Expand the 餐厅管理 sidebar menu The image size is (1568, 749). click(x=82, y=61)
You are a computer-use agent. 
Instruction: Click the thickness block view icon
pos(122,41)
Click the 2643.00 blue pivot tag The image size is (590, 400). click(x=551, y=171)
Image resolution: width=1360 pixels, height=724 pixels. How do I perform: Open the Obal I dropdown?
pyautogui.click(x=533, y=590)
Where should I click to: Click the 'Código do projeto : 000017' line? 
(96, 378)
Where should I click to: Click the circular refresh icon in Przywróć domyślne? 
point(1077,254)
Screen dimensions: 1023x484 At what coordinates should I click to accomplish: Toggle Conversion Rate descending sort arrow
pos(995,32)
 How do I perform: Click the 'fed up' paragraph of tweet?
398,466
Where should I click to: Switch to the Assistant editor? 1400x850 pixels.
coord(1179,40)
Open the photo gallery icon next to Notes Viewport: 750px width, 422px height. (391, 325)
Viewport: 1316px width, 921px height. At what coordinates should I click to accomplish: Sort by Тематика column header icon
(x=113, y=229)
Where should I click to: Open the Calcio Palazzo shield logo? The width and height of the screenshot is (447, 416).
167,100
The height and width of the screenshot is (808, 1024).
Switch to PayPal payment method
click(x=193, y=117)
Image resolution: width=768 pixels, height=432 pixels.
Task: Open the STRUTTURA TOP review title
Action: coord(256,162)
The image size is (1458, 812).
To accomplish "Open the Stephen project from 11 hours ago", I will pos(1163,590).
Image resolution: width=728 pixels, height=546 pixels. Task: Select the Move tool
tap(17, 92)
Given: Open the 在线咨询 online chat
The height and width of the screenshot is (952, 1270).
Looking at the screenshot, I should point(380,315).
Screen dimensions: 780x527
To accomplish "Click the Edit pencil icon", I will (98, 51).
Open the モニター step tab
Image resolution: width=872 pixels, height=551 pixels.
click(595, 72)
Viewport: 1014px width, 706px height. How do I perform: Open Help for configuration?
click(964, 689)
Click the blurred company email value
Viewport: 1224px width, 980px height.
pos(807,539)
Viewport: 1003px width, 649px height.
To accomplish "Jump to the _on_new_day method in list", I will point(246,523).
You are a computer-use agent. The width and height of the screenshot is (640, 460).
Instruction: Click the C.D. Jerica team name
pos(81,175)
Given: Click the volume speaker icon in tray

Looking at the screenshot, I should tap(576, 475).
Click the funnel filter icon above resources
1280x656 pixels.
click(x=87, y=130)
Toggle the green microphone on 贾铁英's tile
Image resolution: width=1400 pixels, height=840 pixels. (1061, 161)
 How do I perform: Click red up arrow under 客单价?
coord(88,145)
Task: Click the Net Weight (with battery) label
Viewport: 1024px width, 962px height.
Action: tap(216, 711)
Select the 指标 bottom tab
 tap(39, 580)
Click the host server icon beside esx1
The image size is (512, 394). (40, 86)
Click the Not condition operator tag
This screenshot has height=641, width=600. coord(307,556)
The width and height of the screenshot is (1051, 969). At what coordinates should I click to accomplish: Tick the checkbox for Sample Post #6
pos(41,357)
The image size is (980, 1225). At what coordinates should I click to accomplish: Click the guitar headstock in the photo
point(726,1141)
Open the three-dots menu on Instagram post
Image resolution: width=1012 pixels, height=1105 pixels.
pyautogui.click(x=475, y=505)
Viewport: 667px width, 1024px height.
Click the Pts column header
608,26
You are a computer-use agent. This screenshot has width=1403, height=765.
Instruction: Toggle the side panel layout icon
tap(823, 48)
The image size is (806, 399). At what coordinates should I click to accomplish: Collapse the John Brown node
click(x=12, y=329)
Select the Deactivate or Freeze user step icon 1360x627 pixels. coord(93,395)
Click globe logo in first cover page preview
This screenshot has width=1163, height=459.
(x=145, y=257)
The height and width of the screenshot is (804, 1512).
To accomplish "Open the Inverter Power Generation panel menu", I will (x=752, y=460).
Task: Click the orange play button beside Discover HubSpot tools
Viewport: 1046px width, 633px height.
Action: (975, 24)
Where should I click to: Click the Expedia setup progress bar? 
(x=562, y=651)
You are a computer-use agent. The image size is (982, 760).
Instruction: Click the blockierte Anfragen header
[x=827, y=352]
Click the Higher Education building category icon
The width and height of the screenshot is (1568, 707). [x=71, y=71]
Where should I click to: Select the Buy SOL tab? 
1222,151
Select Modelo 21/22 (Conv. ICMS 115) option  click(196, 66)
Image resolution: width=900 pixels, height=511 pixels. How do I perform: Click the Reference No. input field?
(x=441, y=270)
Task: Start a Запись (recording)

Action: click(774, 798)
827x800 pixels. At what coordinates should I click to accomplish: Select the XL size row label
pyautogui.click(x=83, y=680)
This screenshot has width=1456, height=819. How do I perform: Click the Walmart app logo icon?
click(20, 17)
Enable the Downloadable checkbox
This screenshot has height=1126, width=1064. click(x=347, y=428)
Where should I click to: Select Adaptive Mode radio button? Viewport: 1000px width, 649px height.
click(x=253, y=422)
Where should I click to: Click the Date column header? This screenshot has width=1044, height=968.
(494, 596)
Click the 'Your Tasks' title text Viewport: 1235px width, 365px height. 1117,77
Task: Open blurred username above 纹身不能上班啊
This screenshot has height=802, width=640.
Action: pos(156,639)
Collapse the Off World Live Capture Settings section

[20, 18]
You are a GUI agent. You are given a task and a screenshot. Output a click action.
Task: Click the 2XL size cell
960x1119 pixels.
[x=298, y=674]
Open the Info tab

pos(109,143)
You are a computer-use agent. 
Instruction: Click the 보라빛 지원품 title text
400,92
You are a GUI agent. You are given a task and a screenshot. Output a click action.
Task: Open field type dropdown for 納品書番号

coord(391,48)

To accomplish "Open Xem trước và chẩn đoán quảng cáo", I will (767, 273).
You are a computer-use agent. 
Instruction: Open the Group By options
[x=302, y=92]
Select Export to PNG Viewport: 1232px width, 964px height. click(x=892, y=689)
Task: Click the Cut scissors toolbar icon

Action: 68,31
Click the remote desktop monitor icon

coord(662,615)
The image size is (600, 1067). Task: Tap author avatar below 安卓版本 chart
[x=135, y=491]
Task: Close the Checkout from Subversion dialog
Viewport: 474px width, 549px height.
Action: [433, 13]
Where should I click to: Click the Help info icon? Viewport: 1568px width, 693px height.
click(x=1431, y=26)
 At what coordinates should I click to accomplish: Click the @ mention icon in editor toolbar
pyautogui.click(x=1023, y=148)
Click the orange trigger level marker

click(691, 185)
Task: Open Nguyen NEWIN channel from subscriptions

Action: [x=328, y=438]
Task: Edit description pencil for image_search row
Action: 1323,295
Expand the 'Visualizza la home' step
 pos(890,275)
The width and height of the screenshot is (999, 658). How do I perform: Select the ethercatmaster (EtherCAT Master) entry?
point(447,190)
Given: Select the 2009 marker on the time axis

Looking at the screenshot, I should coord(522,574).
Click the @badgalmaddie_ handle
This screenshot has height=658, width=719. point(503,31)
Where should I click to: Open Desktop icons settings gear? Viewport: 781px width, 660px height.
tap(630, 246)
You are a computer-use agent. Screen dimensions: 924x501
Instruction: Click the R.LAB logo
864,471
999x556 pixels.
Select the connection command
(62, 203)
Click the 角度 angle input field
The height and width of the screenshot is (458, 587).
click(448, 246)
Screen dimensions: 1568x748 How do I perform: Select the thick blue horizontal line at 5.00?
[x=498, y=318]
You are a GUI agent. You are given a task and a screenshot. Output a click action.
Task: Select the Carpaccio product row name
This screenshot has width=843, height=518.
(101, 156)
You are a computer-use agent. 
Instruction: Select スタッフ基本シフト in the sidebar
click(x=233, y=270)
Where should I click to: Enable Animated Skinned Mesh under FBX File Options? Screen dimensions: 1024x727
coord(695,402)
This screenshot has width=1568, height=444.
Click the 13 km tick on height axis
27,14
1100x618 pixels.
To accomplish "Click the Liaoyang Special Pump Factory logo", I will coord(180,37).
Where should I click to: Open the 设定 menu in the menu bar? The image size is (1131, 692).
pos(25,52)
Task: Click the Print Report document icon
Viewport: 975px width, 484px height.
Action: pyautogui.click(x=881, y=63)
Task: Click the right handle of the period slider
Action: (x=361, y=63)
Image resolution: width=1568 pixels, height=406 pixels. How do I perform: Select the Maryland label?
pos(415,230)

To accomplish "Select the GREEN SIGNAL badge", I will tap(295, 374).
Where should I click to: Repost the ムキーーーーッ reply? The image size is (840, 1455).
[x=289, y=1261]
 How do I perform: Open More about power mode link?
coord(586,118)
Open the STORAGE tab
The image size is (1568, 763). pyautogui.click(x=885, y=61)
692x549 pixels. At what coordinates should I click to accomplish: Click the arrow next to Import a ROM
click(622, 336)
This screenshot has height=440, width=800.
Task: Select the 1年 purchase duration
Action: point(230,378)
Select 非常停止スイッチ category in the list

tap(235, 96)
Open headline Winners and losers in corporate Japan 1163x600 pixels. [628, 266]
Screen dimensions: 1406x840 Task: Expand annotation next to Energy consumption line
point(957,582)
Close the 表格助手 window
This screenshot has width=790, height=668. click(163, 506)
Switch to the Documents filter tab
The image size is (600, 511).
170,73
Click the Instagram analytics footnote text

* * *

» Task to carry out: Retype, exactly and in full, the lines above from the one containing "999x556 pixels." through the one containing "Open headline Winners".

» Response to this exercise:
999x556 pixels.
Select the connection command
(62, 203)
Click the 角度 angle input field
The height and width of the screenshot is (458, 587).
click(448, 246)
Screen dimensions: 1568x748 How do I perform: Select the thick blue horizontal line at 5.00?
[x=498, y=318]
You are a GUI agent. You are given a task and a screenshot. Output a click action.
Task: Select the Carpaccio product row name
This screenshot has width=843, height=518.
(101, 156)
You are a computer-use agent. 
Instruction: Select スタッフ基本シフト in the sidebar
click(x=233, y=270)
Where should I click to: Enable Animated Skinned Mesh under FBX File Options? Screen dimensions: 1024x727
coord(695,402)
This screenshot has width=1568, height=444.
Click the 13 km tick on height axis
27,14
1100x618 pixels.
To accomplish "Click the Liaoyang Special Pump Factory logo", I will coord(180,37).
Where should I click to: Open the 设定 menu in the menu bar? The image size is (1131, 692).
pos(25,52)
Task: Click the Print Report document icon
Viewport: 975px width, 484px height.
Action: pyautogui.click(x=881, y=63)
Task: Click the right handle of the period slider
Action: (x=361, y=63)
Image resolution: width=1568 pixels, height=406 pixels. How do I perform: Select the Maryland label?
pos(415,230)

To accomplish "Select the GREEN SIGNAL badge", I will tap(295, 374).
Where should I click to: Repost the ムキーーーーッ reply? The image size is (840, 1455).
[x=289, y=1261]
 How do I perform: Open More about power mode link?
coord(586,118)
Open the STORAGE tab
The image size is (1568, 763). pyautogui.click(x=885, y=61)
692x549 pixels. At what coordinates should I click to accomplish: Click the arrow next to Import a ROM
click(622, 336)
This screenshot has height=440, width=800.
Task: Select the 1年 purchase duration
Action: point(230,378)
Select 非常停止スイッチ category in the list

tap(235, 96)
Open headline Winners and losers in corporate Japan 1163x600 pixels. [628, 266]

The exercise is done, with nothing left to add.